24

6.9K 346 167
                                    

Michael's POV

I don't know how long it takes for our brains to process fear but I felt like mine was working over time. My whole body is paralyzed, there is no moving now. From the tone of my dad's voice I could gather that he was none to please about seeing his son kissing another guy in his kitchen. Tears were already flooding Calum's eyes but I gave his hand a squeeze to let him know everything would be alright or at least I hoped it would. I think those kind of moments are the worst. Those moments where you have to put on a brave face for someone else when you yourself are shattering inside.

When my eyes finally met my fathers, I knew this night wasn't going to end well. With a gulp I took a step forward so that Calum was guarded behind me. If things went sour between me and my father it would be between us and not Calum. My father was wearing a suit and my mother next to him was dressed in an evening gown which told me they were just getting in from some fancy event. My mothers eyes held confusion while my fathers were saturated with a mixture of disgust and anger. I swallowed down most of my fear and opened my mouth to speak but my dad beat me to it. Only seconds had passed but it felt more like hours and I just wanted to get this all settled.

"Michael, I said what the hell is going on here?" He growled and I felt my heart pick up its nervous pace.

"Calum and I are dating." I said lowly just wanting to get it out there in the open. My dad crossed his arms across his chest and stared through me like I wasn't even there. My hands began to shake but I tried my best to just stay calm and not say anything I'd regret.

"Oh are you now? For how long?" He asked but the tone of his face sent shivers down my spine.

"Almost a month." I choked out and my father looked even angrier.

"You've been hiding this from us for a month? You're not even gay Michael why are you kissing a guy, in my kitchen or better yet why are you dating a guy?" My dad's voice was stern and I sunk lower not even able to look at Calum.

"Because I am gay dad.
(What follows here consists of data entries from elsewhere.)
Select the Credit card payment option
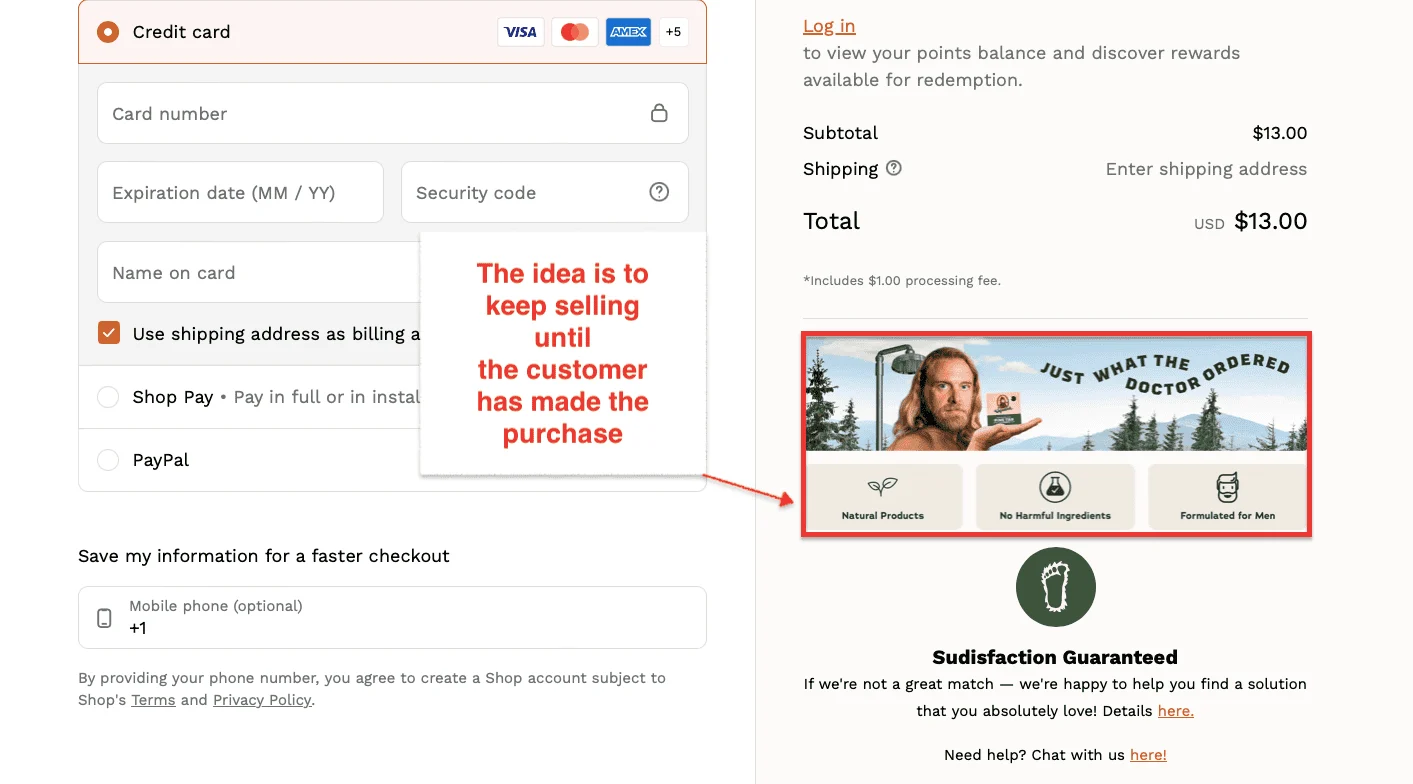Viewport: 1413px width, 784px height. (108, 31)

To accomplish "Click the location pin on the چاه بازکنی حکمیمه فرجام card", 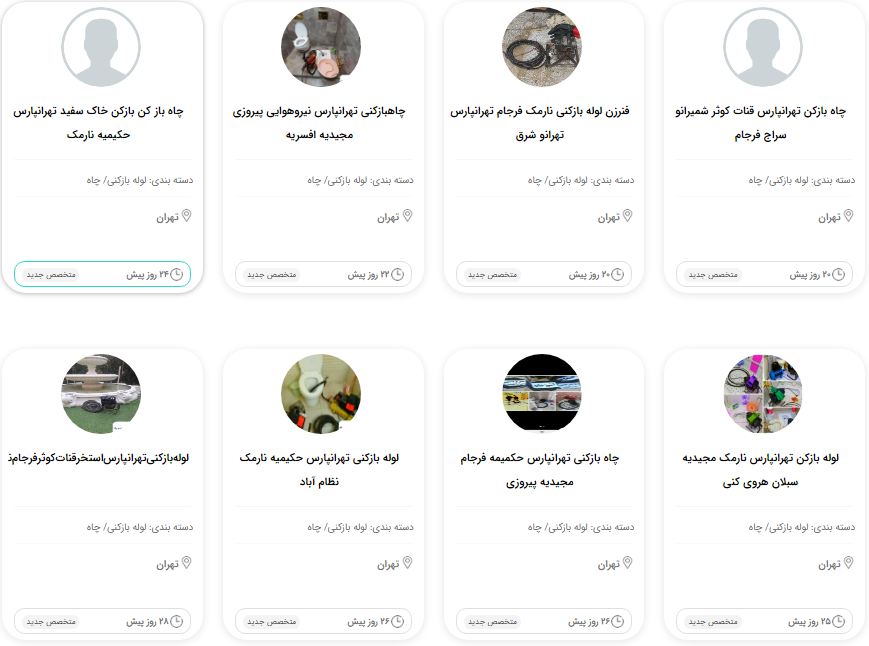I will tap(627, 563).
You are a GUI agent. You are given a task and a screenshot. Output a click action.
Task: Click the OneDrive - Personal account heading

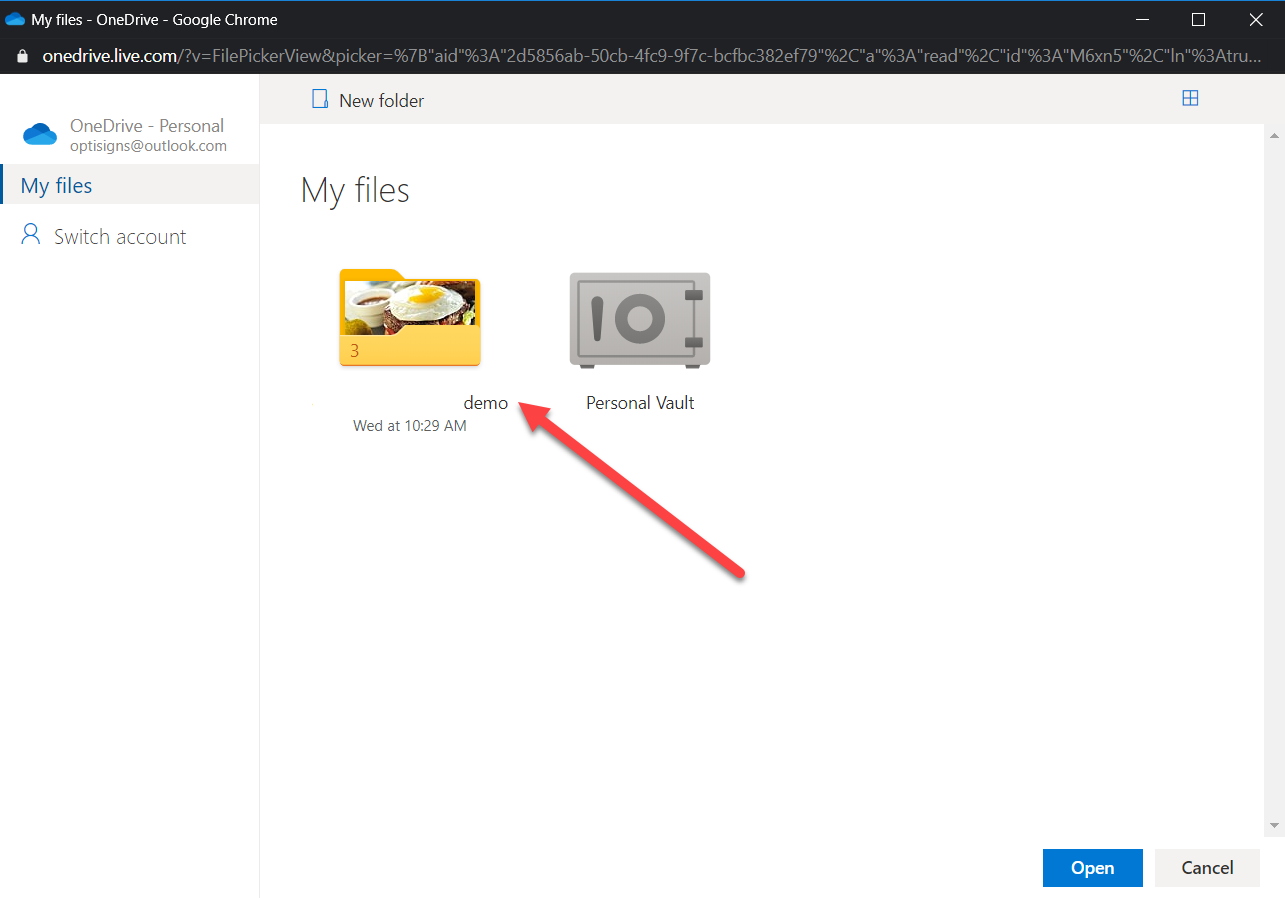pyautogui.click(x=146, y=126)
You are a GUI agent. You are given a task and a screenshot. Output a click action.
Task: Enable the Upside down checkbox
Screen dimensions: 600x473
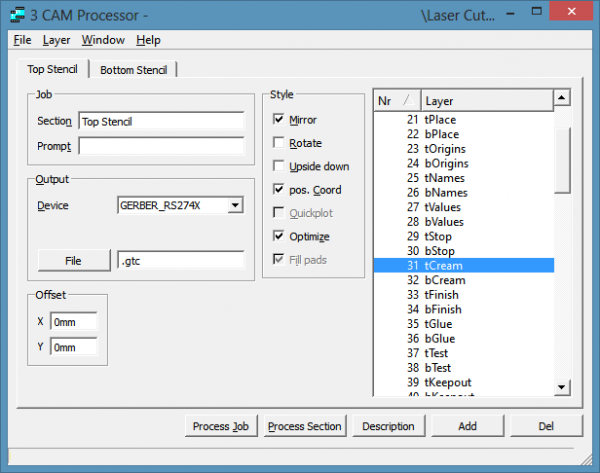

I love Calum and we are dating whether you like it or not." I explained still trying to be calm about this whole thing but that was becoming harder.

"Get out." He growled and I took a step back in disbelief.

"Jeff!" My mother pleaded and I shook my head feeling the tears gather in my eyes.

"W-what?" I stammered with my voice shaking miserably.

"I said get out!" He said louder this time and the tears began to sting my cheeks.

"Jeff please can't we talk about this?" My mum pleaded and I continued to shake. My dad was kicking me out of my own house. Every worst nightmare was being confirmed about my parents hating me. My own father can't even accept me for who I am this is every bit of conformation I needed.

"No Karen! I will not have a gay son, it's just disgusting!" He yelled towards my mother and his words cut me like a knife even though my body was numb. "You have an hour to pack your things and leave my house." My dad snapped and I began to shake with anger. How could he do this to his own son?

"Your the one that's disgusting! Who treats their own son like this?" I raised my voice and took a gutsy step forward towards him.

"You aren't my son Michael! I won't have a faggot as a son!" He shouted and out of the corner of my eye I saw Calum sinking down into himself. I hate that he's seeing all this.

"Good I hate you anyway! Both of you disgust me! You never cared anyway you are both just snobby assholes!" I shouted and felt an instant sting grip my cheek. When I was able to steady my vision I saw my mother standing in front of me and it was obvious she was the one who slapped me. I shook my head in disgust and backed away slowly through the kitchen.